A fine giugno, al termine di un'udienza abbastanza veloce, il gup aveva rinviato a giudizio Franco e Mario Castagnacci, Paolo Palmisani e Michel Fortuna, i primi tre di Alatri, il quarto di Frosinone. La difesa, in occasione dell'udienza preliminare aveva tentato la carta del legittimo sospetto, ovvero del possibile condizionamento di testi e giudici popolari per la forte esposizione mediatica del caso. Così facendo aveva chiesto lo spostamento del processo in altra sede. Ma la Corte di cassazione, dopo un doppio passaggio, aveva stabilito che non ci sono gli estremi per accogliere l'istanza e aveva rimesso gli atti a Frosinone perché si procedesse.

I pubblici ministeri, il procuratore Giuseppe De Falco e i sostituti Adolfo Coletta e Vittorio Misiti, che hanno condotto le indagini affidate ai carabinieri, hanno puntato l'indice sui quattro che, in momenti diversi, sono stati arrestati. Prima era toccato, il 28 marzo, al duo Mario Castagnacci e Paolo Palmisani, rifugiatisi a Roma da parenti, quindi, il 10 aprile, a Michel Fortuna, e da ultimo, il 30 ottobre, a Franco Castagnacci, padre di Mario.

Ai quattro arrestati la procura ha contestato l'omicidio volontario avvenuto in uno stato di «esaltazione collettiva» e «sotto l'effetto di sostanze alcoliche e stupefacenti». La famiglia Morganti, che affianca la procura nel sostenere l'accusa, si è costituita parte civile con gli avvocati Enrico Pavia e Pietro Polidori. I quattro imputati sono rappresentati dagli avvocati Bruno Naso, Christian Alviani, Angelo Bucci, Massimiliano Carbone e Marilena Colagiacomo. La difesa contesta la qualificazione giuridica data al fatto, ovvero l'omicidio volontario, e punterà a derubricare l'accusa in omicidio preterintenzionale o in rissa aggravata dall'omicidio. Con l'obiettivo, in caso di condanna, di ottenere una riduzione della pena da comminare. Ed è quanto è già emerso durante l'udienza preliminare di giugno.

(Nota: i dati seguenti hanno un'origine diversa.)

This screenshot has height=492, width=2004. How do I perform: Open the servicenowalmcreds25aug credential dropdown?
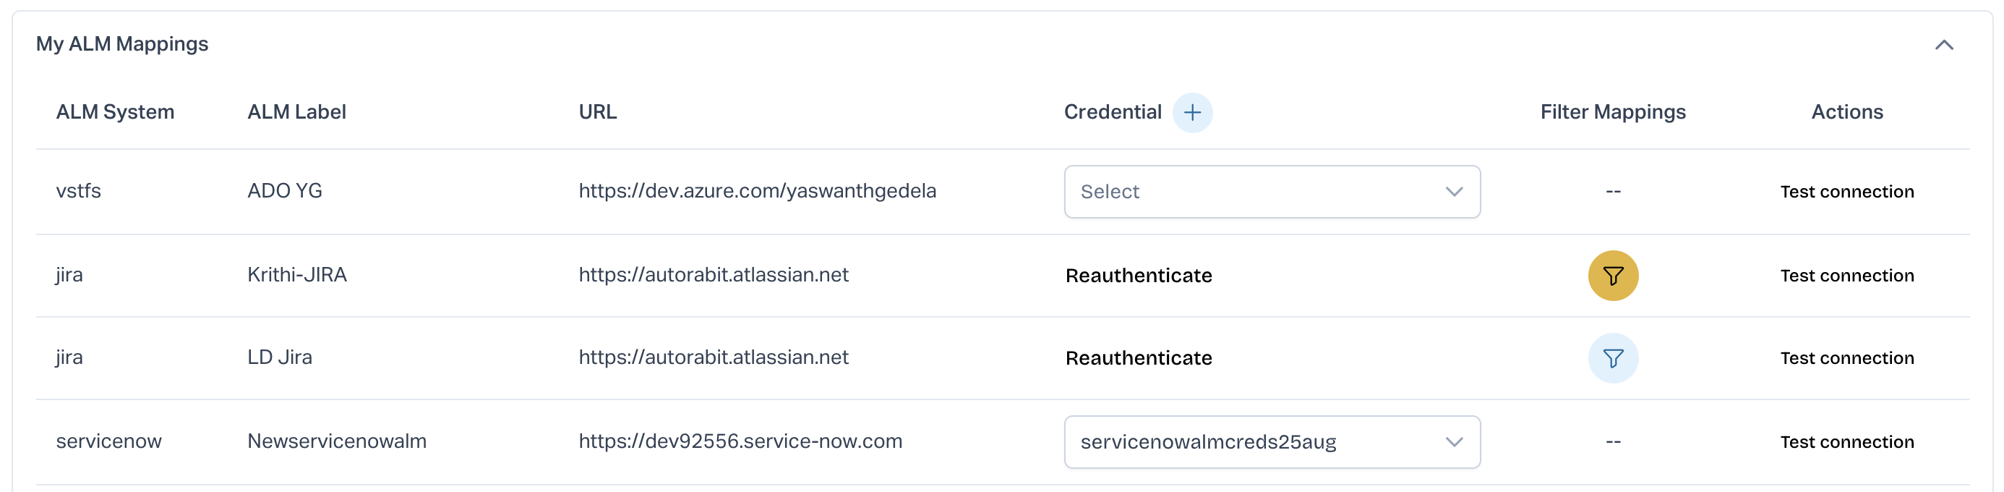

L'udienza di oggi sarà dedicata all'ammissione delle prove, alla selezione dei testi da sentire tra le 168 persone ascoltate dalla procura nel corso della lunga attività investigativa, ad eventuali incarichi per le perizie e, presumibilmente, per stilare il calendario del processo.

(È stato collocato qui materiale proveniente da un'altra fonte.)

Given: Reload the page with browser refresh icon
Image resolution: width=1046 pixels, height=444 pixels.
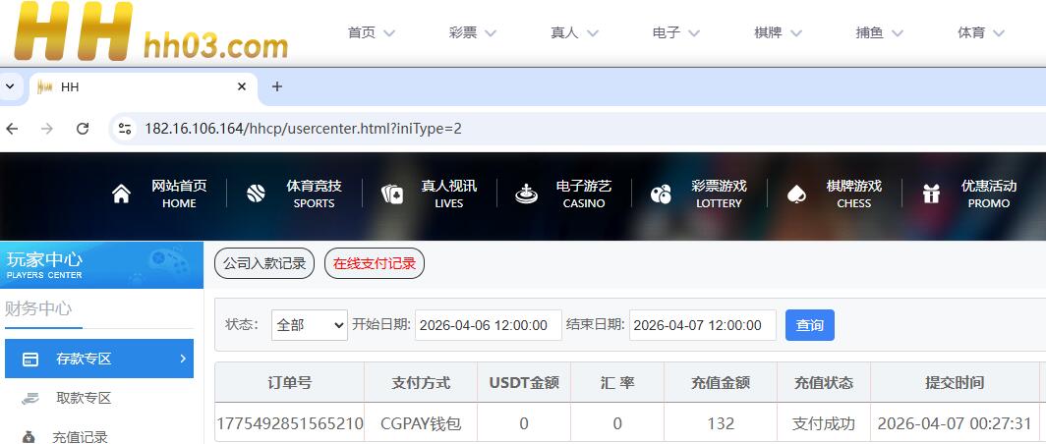Looking at the screenshot, I should 83,129.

Resta da chiarire la posizione dei quattro buttafuori (difesi dagli avvocati Riccardo Masecchia, Giampiero Vellucci, Massimo Titi e Daniela Tiani) tuttora indagati per omicidio. Si attende la chiusura delle indagini per capire se si arriverà a contestare la rissa, aggravata dall'omicidio (in questo caso con archiviazione dell'imputazione principale), o il concorso in omicidio.
Come già accaduto nelle udienze di febbraio e giugno, ci sarà un consistente spiegamento di forze dell'ordine per evitare qualsiasi incidente o intemperanza.